— WORK ORDER —
Return all lines of the records that contain the word "computer".

— DATA TO USE —

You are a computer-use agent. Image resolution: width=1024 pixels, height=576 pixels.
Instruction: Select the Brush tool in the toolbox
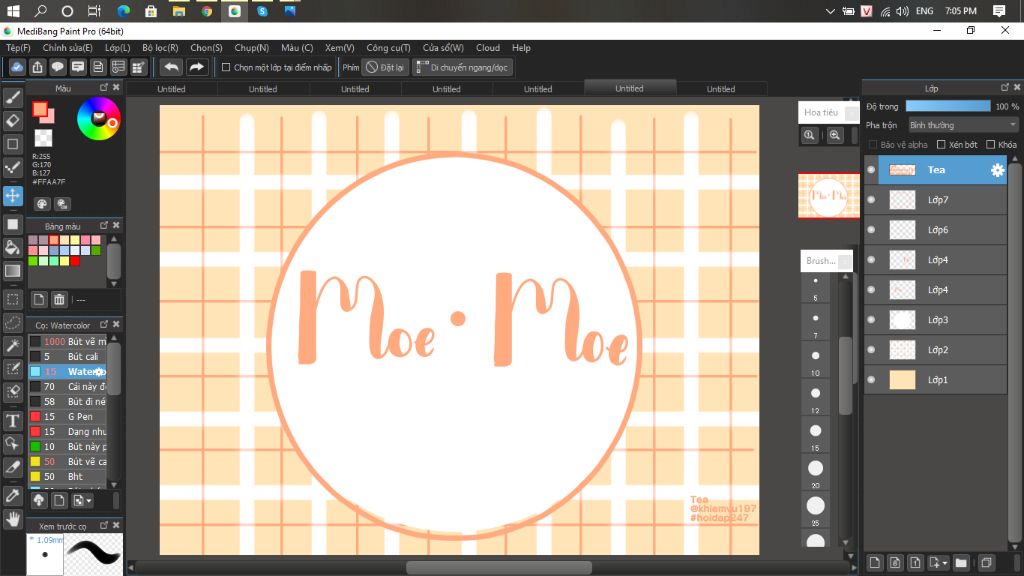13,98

--

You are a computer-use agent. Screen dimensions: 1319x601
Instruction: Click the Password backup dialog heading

==

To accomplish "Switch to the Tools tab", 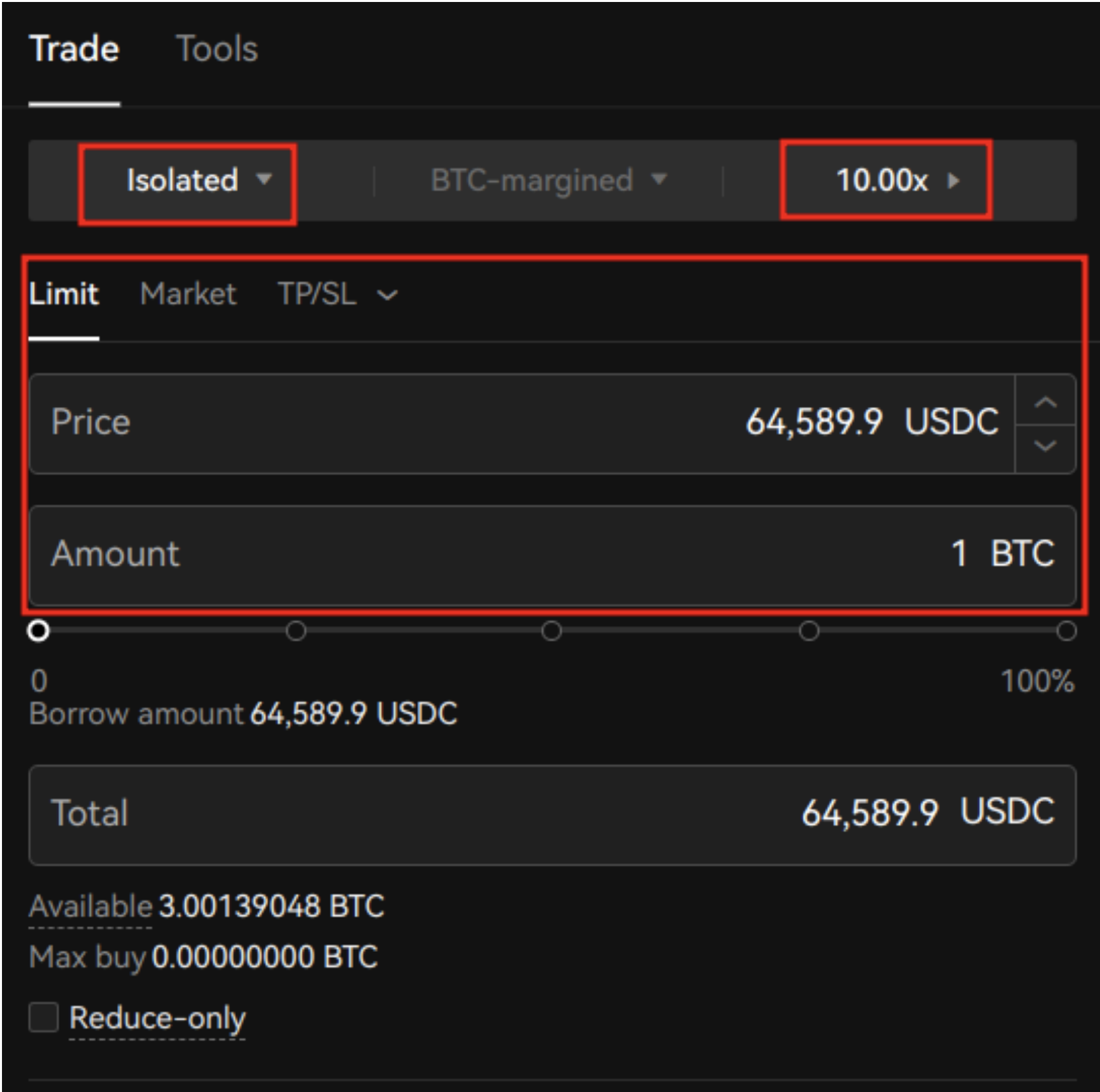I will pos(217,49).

— TASK SOLUTION —
You are a computer-use agent. Image resolution: width=1024 pixels, height=576 pixels.
You are a computer-use agent. Screen dimensions: 1319x601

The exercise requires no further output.